Bet sizing is a skill most beginners completely ignore. Every bet you make tells a story — size it correctly and you extract maximum value or generate maximum fold equity.
| Situation | Sizing | Why |
|---|---|---|
| Pre-flop open raise | 2.5–3x BB | Standard. Larger in early position, 2x on button. |
| C-bet on dry board | 33–50% pot | Small bet works — board didn't connect with many hands |
| C-bet on wet board | 66–75% pot | Charge draws. Protect your made hand. |
| Value bet (strong hand) | 66–100% pot | Extract maximum from hands that will call |
| Thin value bet | 33–50% pot | Induce calls from weaker hands. Big bet folds them. |
| River bluff | 66–100% pot | Needs to generate folds. Small bluffs get looked up. |
The first 30 minutes at any table is your information gathering phase. Play tight and watch everything.
Every showdown is free information. What hands are they showing up with? What did they raise pre-flop with? What did they call down with?
Instant calls often mean draws or medium-strength hands. Long pauses before betting often mean strong hands (acting weak). Learn your table's patterns.
Nervous chip fumbling vs. confident chip placement. Players who count out exact bets carefully vs. those who splash the pot. These patterns mean something.
Players who talk a lot when they're bluffing. Players who go quiet when they have the nuts. Watch for the inverse of what they want you to think.
"I had a player to my right who always looked at his hole cards twice when the board came monotone. Every time. That one tell paid for itself dozens of times."
Every player at a casino cash table fits into one of four categories. Identify them early and adjust.
Plays few hands, rarely bets or raises. Exploit: Steal their blinds relentlessly. Fold when they show aggression — they have it.

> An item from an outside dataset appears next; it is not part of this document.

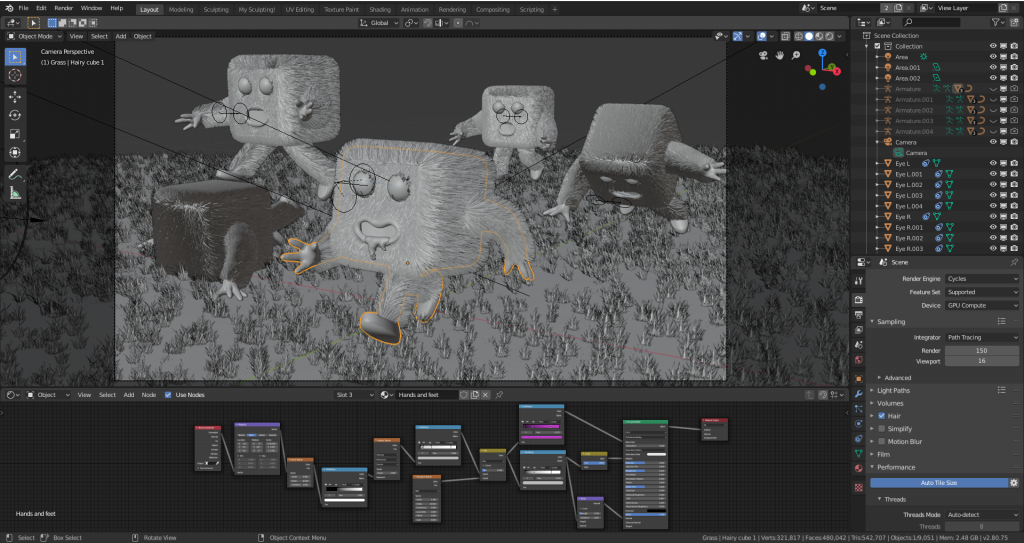The image size is (1024, 543).
Task: Choose the Annotate pencil tool
Action: pos(15,174)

Plays many hands, calls too much, rarely raises. Exploit: Never bluff. Value bet every street with top pair or better. They are your ATM.
Plays solid poker, raises in position, folds to 3-bets. Exploit: 3-bet light in position. Pick up pots they give up on. Avoid marginal spots.
Raises constantly, plays almost every hand, large bets. Exploit: Trap with strong hands. Don't bluff. Get position on them if possible.
Playing with money you cannot afford to lose changes every decision. Scared money loses.
The 20 Buy-In Rule: Never play a stake where your total bankroll is less than 20 full buy-ins. For $1/$2 with a $300 max buy-in, that means a $6,000 bankroll before you sit down.
You have room to take a shot at higher stakes if the game is good.
Play your normal game. No adjustments needed.
Drop to lower stakes immediately. Protect your bankroll.
Stop until you rebuild. Scared money will cost you what's left.
Knowing when to leave is as important as knowing how to play. Most players' biggest losses happen after they should have left.
"My worst losses have never been from bad sessions. They've been from good sessions I stayed in too long. I was up $400, gave it back, chased it, and went home stuck $200. The table didn't change. I did."
Calling with K7o from UTG, limping with any two suited cards. Tighten up from early position and your results change immediately.
Playing the same range from every position. The same hand that's a fold UTG is a raise on the button.
Bluffing the calling station. Slowplaying the maniac. Playing generic poker instead of exploiting the specific players at your table.
Calling when you know you should fold because you "have too much invested." Or folding when you should call because you're afraid to lose more. Both are tilt.
The game gets tough, you're tired, but you stay because you're stuck. The variance of tired, tilted poker is the most expensive session of all.
Having no predetermined exit point for losing sessions. Deciding when to stop while you're already losing is the worst time to make that decision.
You've covered the fundamentals of cash game poker — how it works, buying in correctly, table selection, position, bet sizing, reading opponents, and the financial discipline that separates winning players from everyone else.